*Exercise instructions*.
Print every record below exactly as it stands.

*Given records*.
+++++

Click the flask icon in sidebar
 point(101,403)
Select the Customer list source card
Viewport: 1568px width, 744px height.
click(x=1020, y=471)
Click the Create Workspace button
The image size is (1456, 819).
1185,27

+++++

*Response to this task*.
Click the flask icon in sidebar
 point(101,403)
Select the Customer list source card
Viewport: 1568px width, 744px height.
click(x=1020, y=471)
Click the Create Workspace button
The image size is (1456, 819).
1185,27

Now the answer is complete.